LEGABAN por el cadáver de Monseñor!… Y el mayordomo partióse de mi lado muy afligido y presuroso. Todas las campanas de la histórica ciudad doblaban a un tiempo. Oíase el canto latino de los clérigos resonando bajo el pórtico del Palacio, y el murmullo de la gente que llenaba la plaza. Cuatro colegiales mayores bajaron en hombros el féretro y el duelo se puso en marcha. Monseñor Antonelli me hizo sitio a su derecha, y con humildad, que me pareció estudiada, comenzó a dolerse de lo mucho que con la muerte de aquel santo y de aquel sabio perdía el Colegio Clementino: Yo a todo asentía con un vago gesto, y disimuladamente miraba a las ventanas, llenas de mujeres: Monseñor tardó poco en advertirlo, y me dijo con una sonrisa tan amable como sagaz:
—Sin duda no conocéis nuestra ciudad.
—No, Monseñor.
—Si permanecéis algún tiempo entre nosotros y queréis conocerla, yo me ofrezco a ser vuestro guía. ¡Está llena de riquezas artísticas!
—Gracias, Monseñor.
Seguimos en silencio. El son de las campanas llenaba el aire, y el grave cántico de los clérigos parecía reposar en la tierra, donde todo es polvo y podredumbre. Jaculatorias, misereres, responsos caían sobre el féretro como el agua bendita del hisopo. Encima de nuestras cabezas las campanas seguían siempre sonando, y el sol, un sol abrileño, joven y rubio como un mancebo, brillaba en las vestiduras sagradas, en la seda de los pendones y en las cruces parroquiales con un alarde de poder pagano.

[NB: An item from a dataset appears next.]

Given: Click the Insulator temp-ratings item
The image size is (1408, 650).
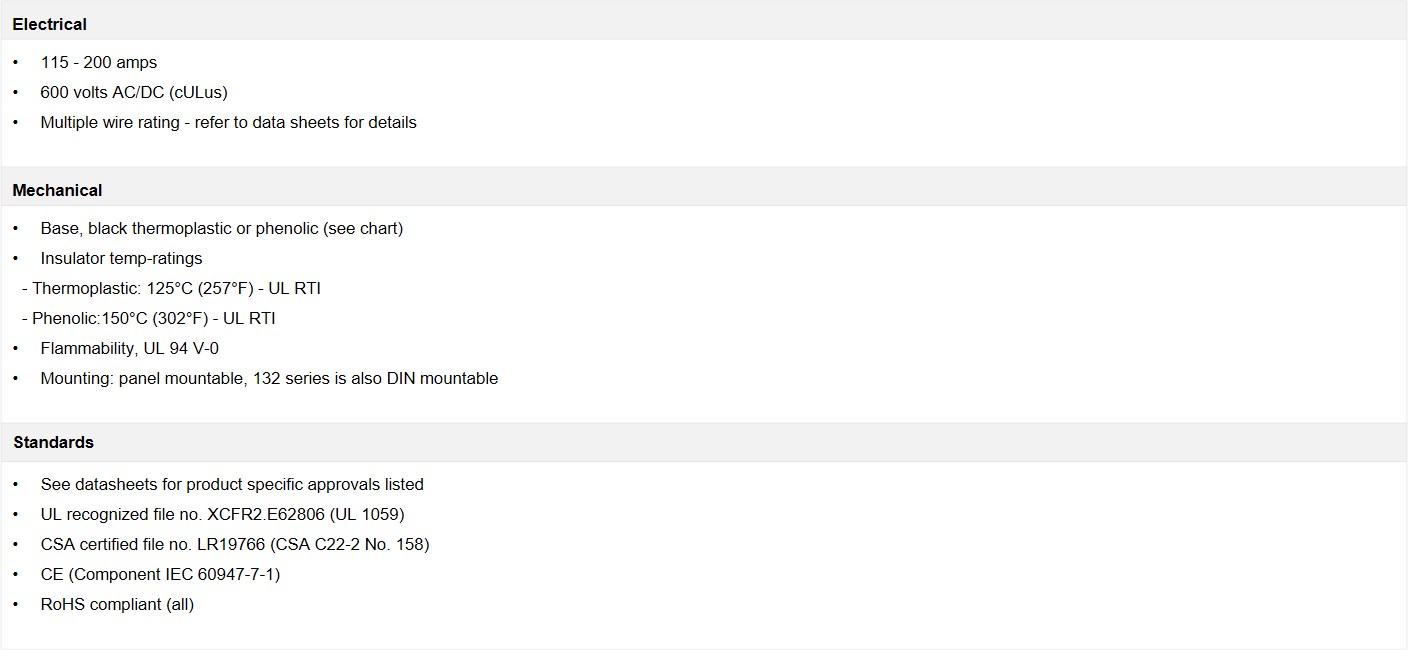Looking at the screenshot, I should (122, 258).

Atravesamos casi toda la ciudad. Monseñor había dispuesto que se diese tierra a su cuerpo en el Convento de los Franciscanos, donde hacía más de cuatro siglos tenían enterramiento los Príncipes Gaetani. Una tradición piadosa, dice que el Santo de Asís fundó el Convento de Ligura, y que vivió allí algún tiempo. Todavía florece en el huerto, el viejo rosal que se cubría de rosas en todas las ocasiones que visitaba aquella fundación, el Divino Francisco. Llegamos entre dobles de campanas. En la puerta de la iglesia, alumbrándose con cirios, esperaba la Comunidad dividida en dos largas hileras. Primero los novicios, pálidos, ingenuos, demacrados: Después los profesos, sombríos, torturados, penitentes: Todos rezaban con la vista baja y sobre las sandalias los cirios lloraban gota a gota su cera amarilla.

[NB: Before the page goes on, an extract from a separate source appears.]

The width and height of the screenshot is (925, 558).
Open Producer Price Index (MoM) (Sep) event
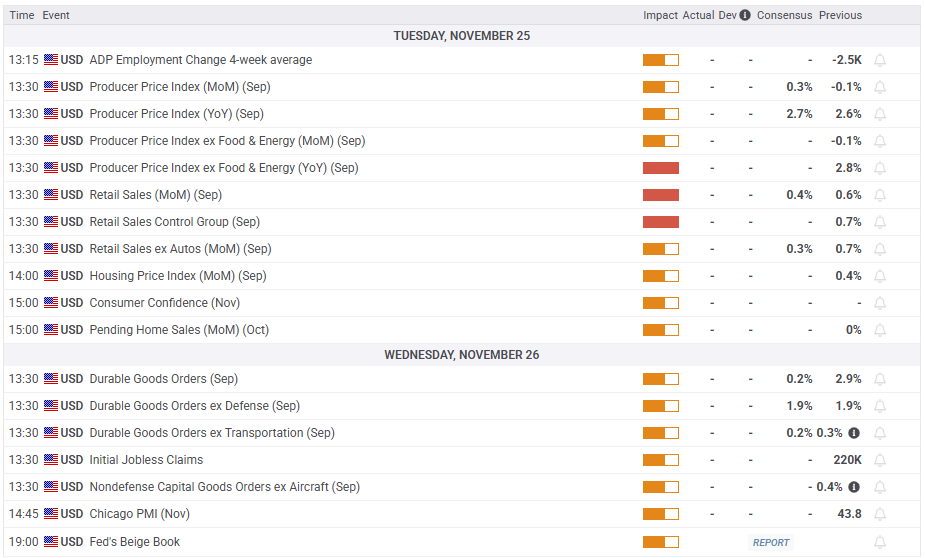pyautogui.click(x=176, y=87)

Dijéronse muchas misas, cantóse un largo entierro, y el ataúd bajó al sepulcro que esperaba abierto desde el amanecer. Cayó la losa encima, y un colegial me buscó con deferencia cortesana, para llevarme a la sacristía. Los frailes seguían murmurando sus responsos, y la iglesia iba quedando en soledad y en silencio. En la sacristía saludé a muchos sabios y venerables teólogos que me edificaron con sus pláticas. Luego vino el Prior, un anciano de blanca barba, que había vivido largos años en los Santos Lugares. Me saludó con dulzura evangélica, y haciéndome sentar a su lado comenzó a preguntarme por la salud de Su Santidad. Los graves teólogos hicieron corro para escuchar mis nuevas, y como era muy poco lo que podía decirles, tuve que inventar en honor suyo toda una leyenda piadosa y milagrera: ¡Su Santidad recobrando la lozanía juvenil por medio de una reliquia! El Prior con el rostro resplandeciente de fe, me preguntó:
—¿De qué Santo era, hijo mío?
—De un Santo de mi familia.
Todos se inclinaron como si yo fuese el Santo: El temblor de un rezo, pasó por las luengas barbas, que salían del misterio de las capuchas, y en aquel momento yo sentí el deseo de arrodillarme y besar la mano del Prior. Aquella mano que sobre todos mis pecados podía hacer la cruz: Ego Te Absolvo.